Nothing like waking up with your head so stuffy that the act of breathing takes a sheer force of will to accomplish. I cannot imagine how people who suffer from breathing disorders manage to get any air at all on days like this.
Of course, this becomes a metaphor for whatever is going on personally. Sometimes, we hold our breath in anticipation of what might come up next. It isn't necessarily something bad, it's just the fear of the unknown, whatever that might be.
I had a strange dream last night that sort of upset my little apple cart. I dreamed I had a baby girl but for some reason, my brother in law and his wife had the little girl and wouldn't let me take her. They didn't even want me to see her yet I knew she belonged to me and with me.
Strange indeed.
But when I woke up and realized it was just a dream and not a reality, I must confess the first thing that ran through my mind was that at 45 years old, the idea of having an infant in the house presents some not so fun scenarios.
While I still have sleepless nights due to panic attacks and bouts of insomnia, they are infrequent. With an infant, you can pretty much guarantee that there will be sleepless nights for months on end while they adjust to life on the outside of the womb.
I'm not sure what all of this baby talk is really all about.
Guess that is why I'm writing about it to sort it all out.
In an total direction change, I read a comic strip this morning that really had me laughing.
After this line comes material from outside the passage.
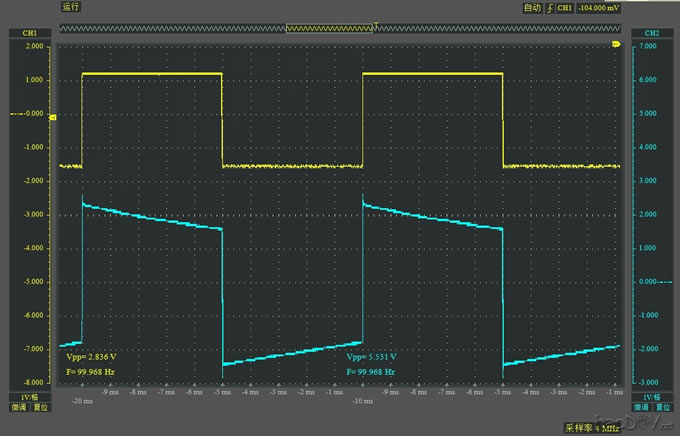Image resolution: width=680 pixels, height=436 pixels.
Task: Click the CH1 ground level marker
Action: click(53, 118)
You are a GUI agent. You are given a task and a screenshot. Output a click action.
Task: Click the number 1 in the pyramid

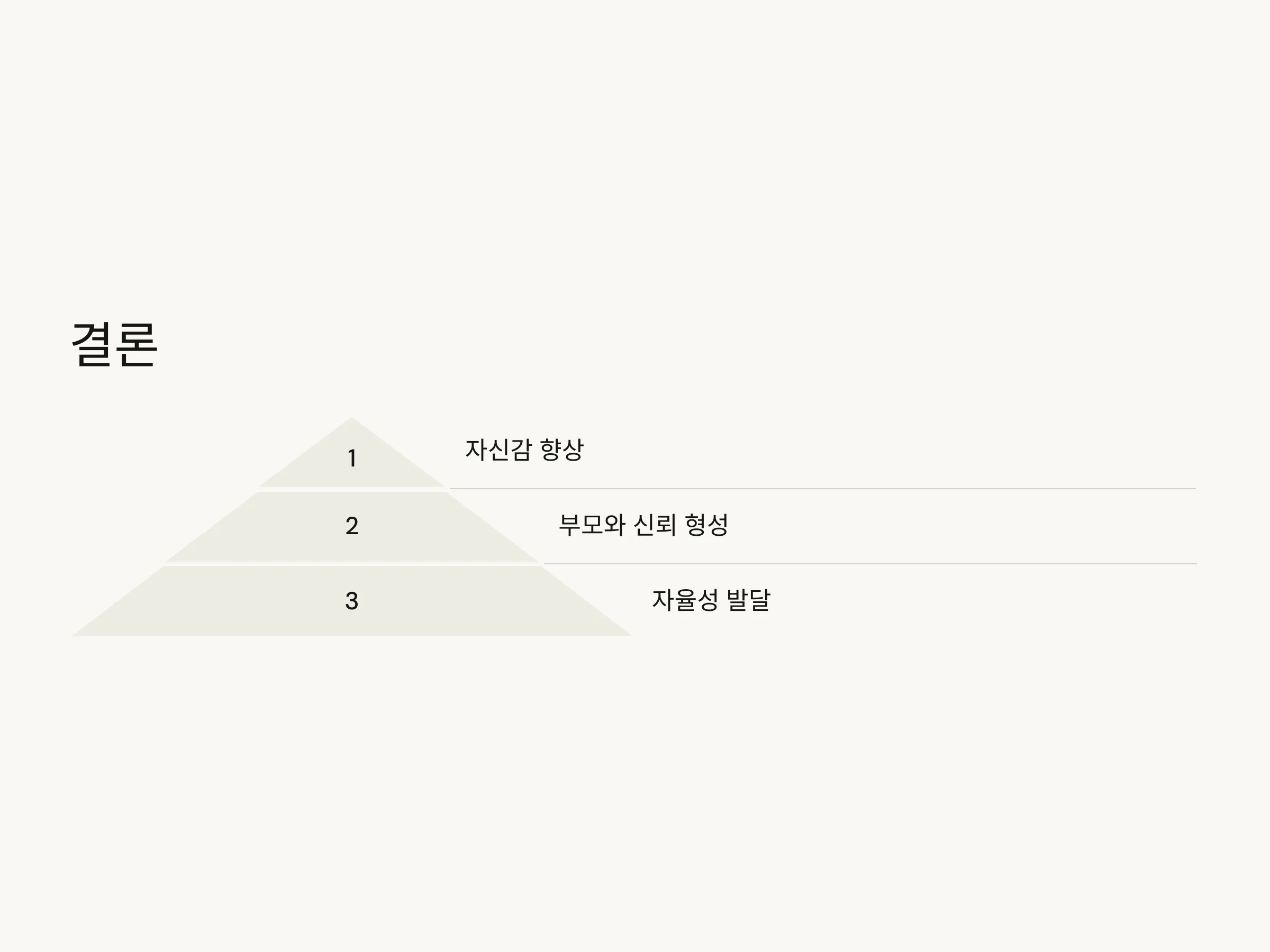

Normally a fan of comics anyway, this particular strip appealed to me because like the characters in it, I am not always on target in my aims and ambitions.
Pearls Before Swine is an irreverent look at the things in life that are supposed to be taboo but which are exploited by the characters as a vehicle for the authors' humor. I must confess that I totally enjoy the strip and the completely looney little world that it represents.
Like the "crockydiles", I find that I often want to be seen as more than I am in reality only to find the mask of circumstance is ripped away to reveal my true person in painful detail.
Because I am trying to learn another language (Spanish), I can totally sympathize with the efforts of the "crokydiles" to appear more sophisticated and learned than they really are. And that is why the comic is so funny. Inevitably, whenever I try to appear sophisticated or worldwise, I manage to come off a weak sister who is a day late and a dollar short.
It's like a scene from one of my favorite movies "Bells Are Ringing" featuring Judy Holliday. She shows up a the house of a famous producer when a party is going on. The guests are busy impressing themselves with the namedropping and schmaltzy behavior that marks them as society wanna be's.
When Judy's character tries to fit into the name game, she finds that her life simply doesn't measure up with the yardstick used by the glamorous guests and she runs from herself and her truth in a vain attempt to fit it.
Needless to say, like most of us in real life, she fails both miserably and publicly in her attempt to 'be one of them'.
Maybe that is what the journey is all about. Learning to just take a breath, be yourself and like who you see in the mirror everyday.